Oleh karena itu, Kita tidak bisa menunggu pulihnya kinerja ekspor-impor nasional untuk mendorong kinerja penerimaan PPh Non-Migas serta Pajak Pertambahan Nilai (PPN). Sebab, kinerja ekspor-impor nasional belum bisa diandalkan untuk menjadi tumpuan karena belum pulihnya perekonomian global.

"Sebab itu, ke depan Dirjen Pajak sebagai salah satu tulang punggung penerimaan negara, di lapangan harus benar-benar serius untuk melaksanakan kebijakan pencapaian target penerimaan yang sudah dibangun lewat asumsi-asumsi yang diakui benar dan valid," kata anggota DPR dari Sukabumi itu.

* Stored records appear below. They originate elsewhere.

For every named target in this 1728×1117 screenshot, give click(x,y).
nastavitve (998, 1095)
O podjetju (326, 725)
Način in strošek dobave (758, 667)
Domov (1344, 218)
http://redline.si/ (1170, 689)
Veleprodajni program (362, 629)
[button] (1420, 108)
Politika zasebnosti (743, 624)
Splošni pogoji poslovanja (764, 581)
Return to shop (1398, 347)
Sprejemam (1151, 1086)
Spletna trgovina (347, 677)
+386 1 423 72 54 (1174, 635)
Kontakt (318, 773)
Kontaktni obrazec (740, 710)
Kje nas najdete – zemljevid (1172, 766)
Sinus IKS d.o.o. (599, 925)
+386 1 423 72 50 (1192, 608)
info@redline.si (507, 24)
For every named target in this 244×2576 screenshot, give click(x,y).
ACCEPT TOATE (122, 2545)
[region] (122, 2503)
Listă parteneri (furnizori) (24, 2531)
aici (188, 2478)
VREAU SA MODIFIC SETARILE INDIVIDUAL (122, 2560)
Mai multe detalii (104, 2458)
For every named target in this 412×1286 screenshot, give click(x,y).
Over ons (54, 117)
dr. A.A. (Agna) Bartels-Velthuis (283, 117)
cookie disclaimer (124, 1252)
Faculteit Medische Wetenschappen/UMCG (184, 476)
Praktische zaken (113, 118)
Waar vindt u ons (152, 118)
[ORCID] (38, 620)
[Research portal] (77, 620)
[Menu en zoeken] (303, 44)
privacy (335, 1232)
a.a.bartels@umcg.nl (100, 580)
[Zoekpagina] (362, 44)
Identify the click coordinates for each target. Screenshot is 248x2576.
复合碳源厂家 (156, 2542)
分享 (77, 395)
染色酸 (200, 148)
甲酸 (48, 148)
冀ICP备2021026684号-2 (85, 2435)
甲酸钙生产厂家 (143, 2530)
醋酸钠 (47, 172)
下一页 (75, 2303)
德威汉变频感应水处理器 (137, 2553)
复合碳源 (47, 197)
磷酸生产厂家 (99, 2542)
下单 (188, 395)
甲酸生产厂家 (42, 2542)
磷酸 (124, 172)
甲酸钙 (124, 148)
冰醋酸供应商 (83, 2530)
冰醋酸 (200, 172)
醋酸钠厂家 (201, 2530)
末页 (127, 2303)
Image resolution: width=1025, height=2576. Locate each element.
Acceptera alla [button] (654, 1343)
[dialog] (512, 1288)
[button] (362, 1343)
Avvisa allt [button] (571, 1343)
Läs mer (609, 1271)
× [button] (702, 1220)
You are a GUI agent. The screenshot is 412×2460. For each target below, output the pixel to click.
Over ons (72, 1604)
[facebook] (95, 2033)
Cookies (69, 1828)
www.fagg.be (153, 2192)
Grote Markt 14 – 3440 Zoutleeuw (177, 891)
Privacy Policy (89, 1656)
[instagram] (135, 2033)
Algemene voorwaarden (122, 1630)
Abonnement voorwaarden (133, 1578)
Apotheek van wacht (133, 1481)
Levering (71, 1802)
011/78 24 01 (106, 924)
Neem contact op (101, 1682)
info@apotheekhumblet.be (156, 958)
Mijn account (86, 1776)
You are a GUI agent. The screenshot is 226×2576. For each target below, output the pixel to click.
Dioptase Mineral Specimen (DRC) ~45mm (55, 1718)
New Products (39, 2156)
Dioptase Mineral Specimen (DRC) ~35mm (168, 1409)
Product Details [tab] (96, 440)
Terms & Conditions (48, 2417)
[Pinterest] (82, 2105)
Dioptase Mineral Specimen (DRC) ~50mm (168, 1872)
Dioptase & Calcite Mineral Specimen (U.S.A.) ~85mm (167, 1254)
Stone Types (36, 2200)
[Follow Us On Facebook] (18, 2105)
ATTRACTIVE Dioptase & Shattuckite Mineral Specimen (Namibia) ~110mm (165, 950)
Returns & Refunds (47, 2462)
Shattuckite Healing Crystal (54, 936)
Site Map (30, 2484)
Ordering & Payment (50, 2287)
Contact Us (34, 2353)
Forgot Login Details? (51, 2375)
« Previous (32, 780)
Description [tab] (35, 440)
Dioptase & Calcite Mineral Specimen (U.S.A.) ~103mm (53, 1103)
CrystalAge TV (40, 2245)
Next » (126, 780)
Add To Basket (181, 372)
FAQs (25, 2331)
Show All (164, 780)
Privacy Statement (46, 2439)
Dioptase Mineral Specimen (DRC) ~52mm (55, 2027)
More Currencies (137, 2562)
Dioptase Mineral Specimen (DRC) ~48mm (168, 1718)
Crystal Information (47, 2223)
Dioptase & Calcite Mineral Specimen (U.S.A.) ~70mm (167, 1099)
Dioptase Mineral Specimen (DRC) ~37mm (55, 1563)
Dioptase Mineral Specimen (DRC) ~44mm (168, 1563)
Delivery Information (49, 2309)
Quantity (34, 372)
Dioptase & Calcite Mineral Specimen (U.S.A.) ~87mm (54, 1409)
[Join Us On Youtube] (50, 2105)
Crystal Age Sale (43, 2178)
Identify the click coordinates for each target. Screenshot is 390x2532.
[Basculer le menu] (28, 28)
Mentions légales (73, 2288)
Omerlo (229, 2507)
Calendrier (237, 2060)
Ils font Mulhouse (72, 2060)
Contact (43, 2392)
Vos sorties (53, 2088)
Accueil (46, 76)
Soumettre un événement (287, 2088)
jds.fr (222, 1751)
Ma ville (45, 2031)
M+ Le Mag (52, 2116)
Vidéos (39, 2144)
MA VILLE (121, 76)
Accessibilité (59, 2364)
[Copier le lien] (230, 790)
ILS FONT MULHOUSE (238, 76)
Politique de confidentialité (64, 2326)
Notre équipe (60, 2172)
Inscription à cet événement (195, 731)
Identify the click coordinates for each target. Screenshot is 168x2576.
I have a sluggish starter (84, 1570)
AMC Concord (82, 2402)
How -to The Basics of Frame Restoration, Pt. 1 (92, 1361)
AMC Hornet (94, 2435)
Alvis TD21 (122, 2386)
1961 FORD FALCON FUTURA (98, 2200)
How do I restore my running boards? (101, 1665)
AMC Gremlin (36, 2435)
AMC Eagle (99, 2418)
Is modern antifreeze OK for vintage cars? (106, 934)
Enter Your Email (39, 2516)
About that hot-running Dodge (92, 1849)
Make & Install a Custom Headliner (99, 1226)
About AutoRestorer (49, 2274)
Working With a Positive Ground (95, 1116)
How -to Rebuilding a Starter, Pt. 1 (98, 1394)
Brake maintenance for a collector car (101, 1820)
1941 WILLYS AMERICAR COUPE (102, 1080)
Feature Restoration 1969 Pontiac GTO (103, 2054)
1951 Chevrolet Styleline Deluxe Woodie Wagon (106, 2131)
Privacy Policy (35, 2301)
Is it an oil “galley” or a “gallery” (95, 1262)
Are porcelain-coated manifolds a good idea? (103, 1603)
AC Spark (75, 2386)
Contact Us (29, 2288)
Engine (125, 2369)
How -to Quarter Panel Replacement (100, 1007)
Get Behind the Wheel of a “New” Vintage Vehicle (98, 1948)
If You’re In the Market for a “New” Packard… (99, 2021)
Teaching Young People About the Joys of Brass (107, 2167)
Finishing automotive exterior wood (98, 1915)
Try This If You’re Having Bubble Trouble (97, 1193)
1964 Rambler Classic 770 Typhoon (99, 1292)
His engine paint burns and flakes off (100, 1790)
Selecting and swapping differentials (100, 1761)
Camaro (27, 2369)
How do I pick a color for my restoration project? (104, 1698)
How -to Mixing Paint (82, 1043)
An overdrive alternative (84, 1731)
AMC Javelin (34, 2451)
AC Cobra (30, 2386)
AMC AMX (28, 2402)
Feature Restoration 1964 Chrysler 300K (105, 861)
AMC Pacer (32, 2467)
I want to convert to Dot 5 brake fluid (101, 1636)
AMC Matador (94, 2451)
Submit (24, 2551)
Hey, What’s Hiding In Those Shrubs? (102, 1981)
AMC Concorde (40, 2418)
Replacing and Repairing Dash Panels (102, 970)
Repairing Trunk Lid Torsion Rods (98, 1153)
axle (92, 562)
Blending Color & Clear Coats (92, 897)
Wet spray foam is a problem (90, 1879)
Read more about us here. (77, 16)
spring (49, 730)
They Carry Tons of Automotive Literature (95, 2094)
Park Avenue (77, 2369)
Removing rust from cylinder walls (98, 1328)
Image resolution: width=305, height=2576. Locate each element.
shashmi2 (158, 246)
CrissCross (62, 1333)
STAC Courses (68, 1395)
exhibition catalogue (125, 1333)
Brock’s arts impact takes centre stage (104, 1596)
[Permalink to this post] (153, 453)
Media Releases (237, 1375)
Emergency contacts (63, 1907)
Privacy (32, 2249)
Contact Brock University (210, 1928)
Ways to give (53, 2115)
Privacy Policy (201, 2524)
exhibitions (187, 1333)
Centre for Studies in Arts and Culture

Ia berpendapat, beberapa langkah yang perlu diperhatikan untuk meningkatkan pajak oleh pemerintah dengan
optimalisasi penggalian potensi dan pemungutan perpajakan, evaluasi kritis terhadap perjanjian perpajakan internasional yang bisa merugikan serta meningkatkan kepatuhan dan ketaatan membayar pajak.

Selanjutnya, sinergi yang produktif antara Dirjen Pajak dan Dirjen Bea Cukai terutama dalam hal kebijakan mereview exemption PPN dan merancang insentif fiskal lainnya sampai soal perluasan objek barang kena cukai untuk mendongkrak penerimaan.

Langkah lainnya, tagihan dan denda pajak yang harus segera dioptimalkan serta sinergi konstruktif, contoh data online antara Dirjen Pajak dan Dirjen Bea Cukai sebagai institusi penerim pendapatan negara.

"Kalau pada akhirnya kebijakan perpajakan yang diakui sudah berada di jalan yang benar, maka berarti masalahnya ada pada orang-orangnya, lebih tepatnya kinerja orang-orang yang terlibat di lapangan. Dan masalah itu harus secepatnya dibereskan. Dirjen Pajak harus secepatnya mengevaluasi kinerjanya," pungkas Heri.